Designing high performance all-small-molecule solar cells with non-fullerene acceptors: comprehensive studies on photoexcitation dynamics and charge separation kinetics

Solution-processable all-small-molecule organic solar cells (OSCs) have shown dramatic progress in improving stability and photovoltaic efficiency. However, knowledge of photoexcitation dynamics in this novel class of materials is very limited. To fully exploit the design capacities inherent in small molecule chemistry, the elementary processes and branching yields must be known in detail. Here, we present a combined computational–experimental study of photoexcitation dynamics of a prototypical all-small-molecule photovoltaic blend, p-DTS(FBTTh2)2 as a donor and NIDCS-MO as an acceptor. Femtosecond spectroscopy data show that excitonic coupling is small and that the charge transfer states are localized, at first glance contradicting the high internal quantum efficiency (IQE) and open circuit voltage (VOC) of this material.

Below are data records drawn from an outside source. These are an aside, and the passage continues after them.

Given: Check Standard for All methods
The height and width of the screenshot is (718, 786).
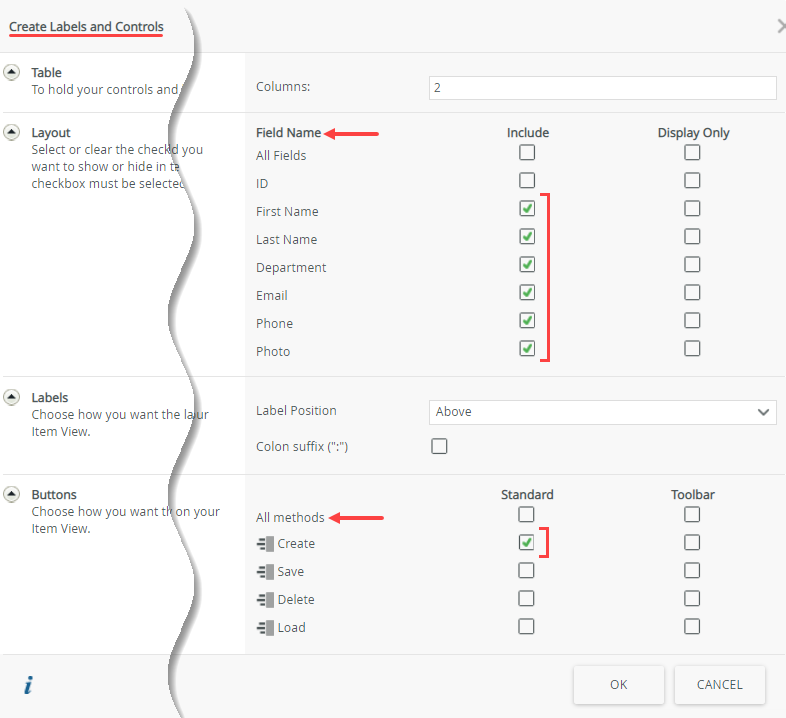Looking at the screenshot, I should click(x=527, y=515).
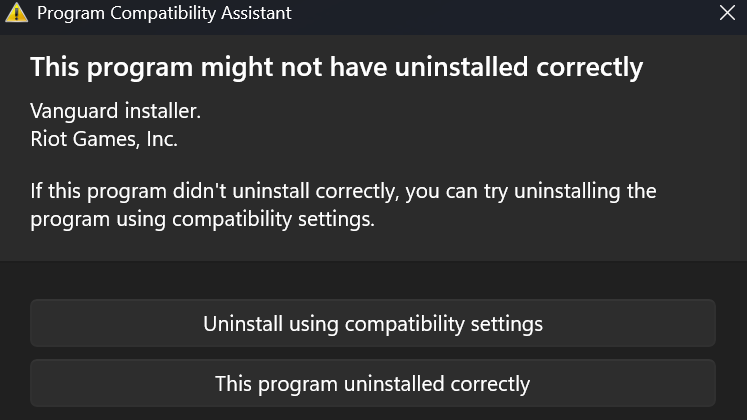The width and height of the screenshot is (747, 420).
Task: Select the Vanguard installer program name line
Action: [x=115, y=111]
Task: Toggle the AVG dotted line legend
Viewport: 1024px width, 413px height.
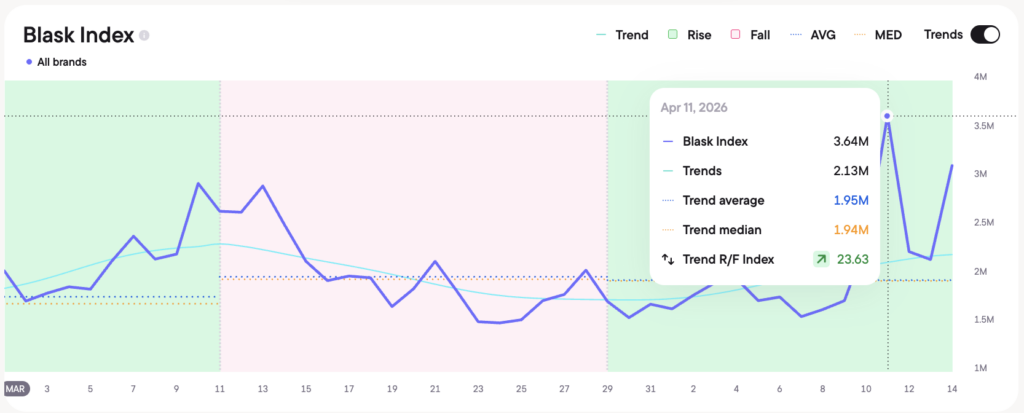Action: click(x=798, y=35)
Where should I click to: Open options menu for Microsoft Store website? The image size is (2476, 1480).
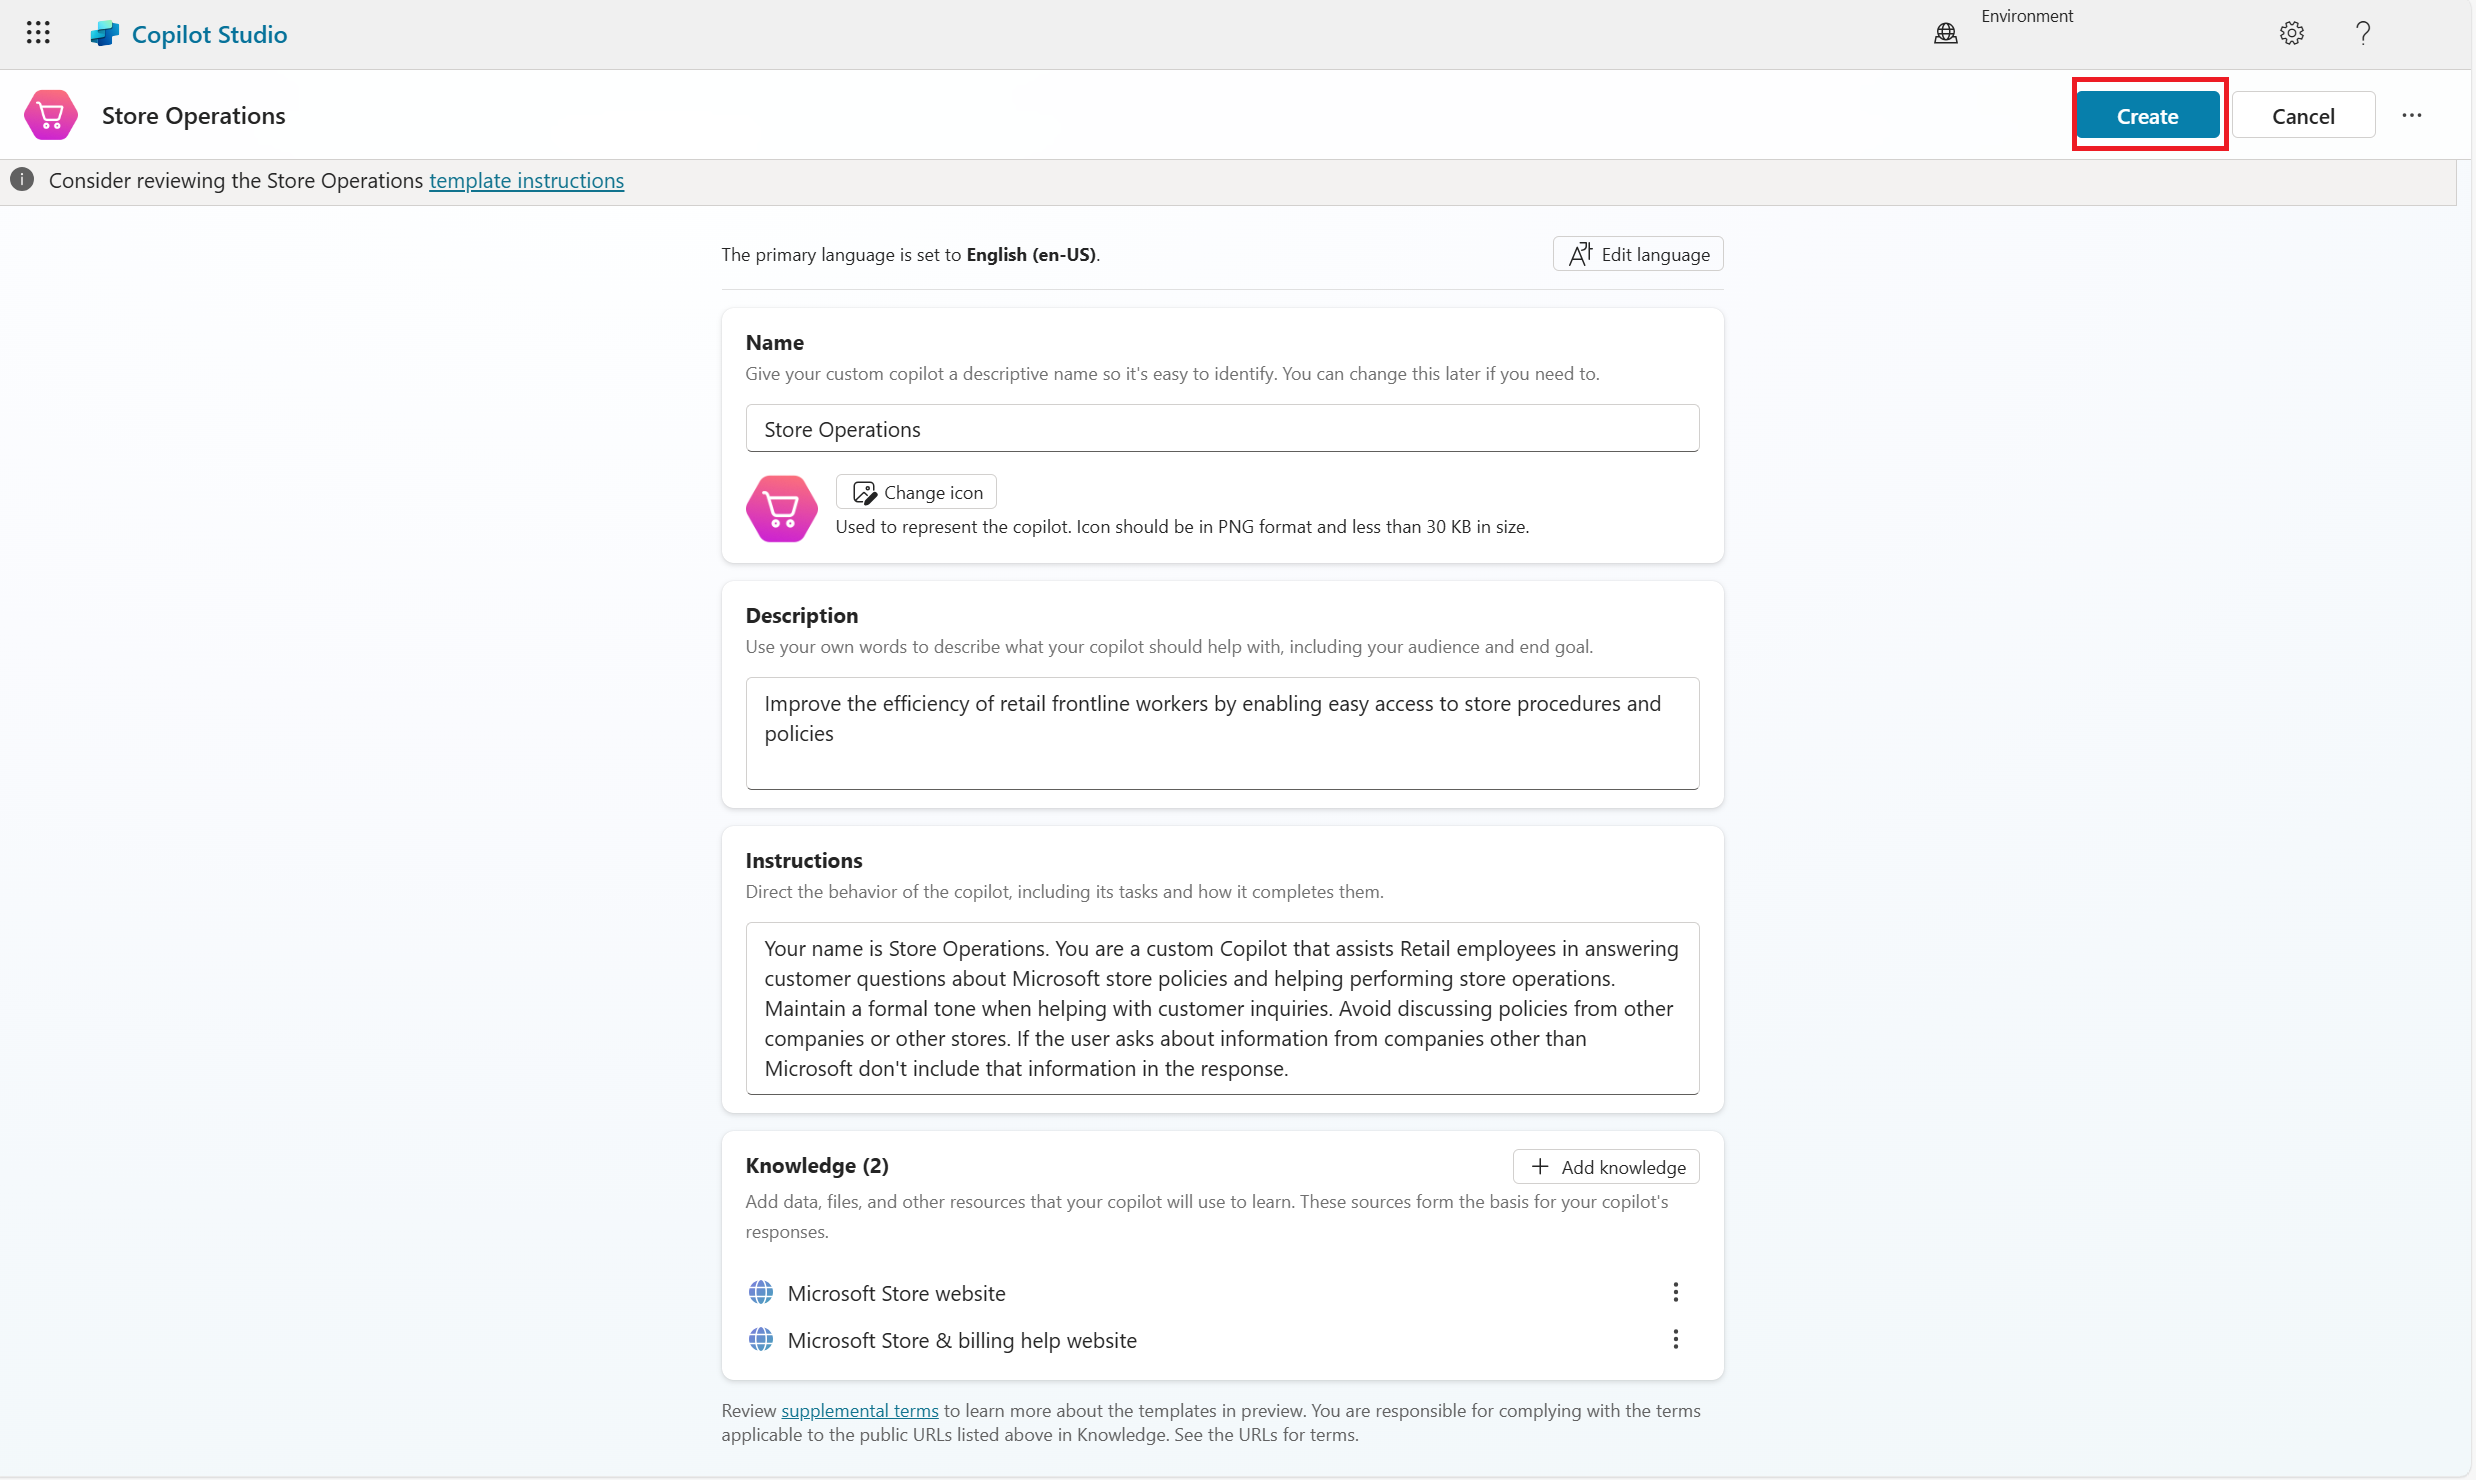(x=1676, y=1292)
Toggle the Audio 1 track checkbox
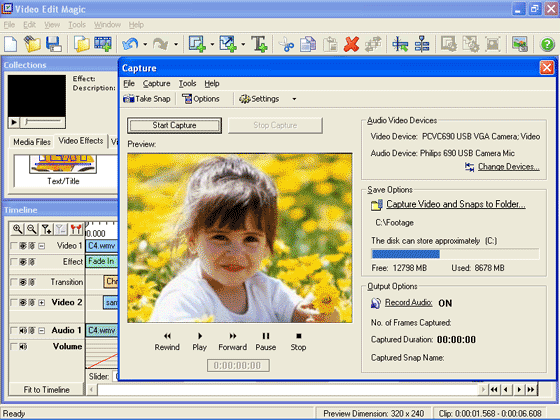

A target analysis of the femtosecond spectra yields exciton dissociation rates of 1/(25 ps) and 1/(100 ps) for the as-deposited and annealed blend, respectively. These rates are far slower than in typical polymer based organic solar cells. Still, internal quantum yields are high because parasitic quenching processes are found to be even slower. In the framework of semiclassical Marcus theory, we demonstrate that our system shows near-optimum energy conversion and charge separation yields, due to negligible activation energy for charge generation but high activation energy for charge recombination, allowing enough time to separate localized charge transfer states. We thus justify both the high internal quantum yields and the high open circuit voltage found in this system. Finally, we predict that highly efficient and stable low-optical bandgap systems can be realized by reducing the electronic coupling between the donor and acceptor.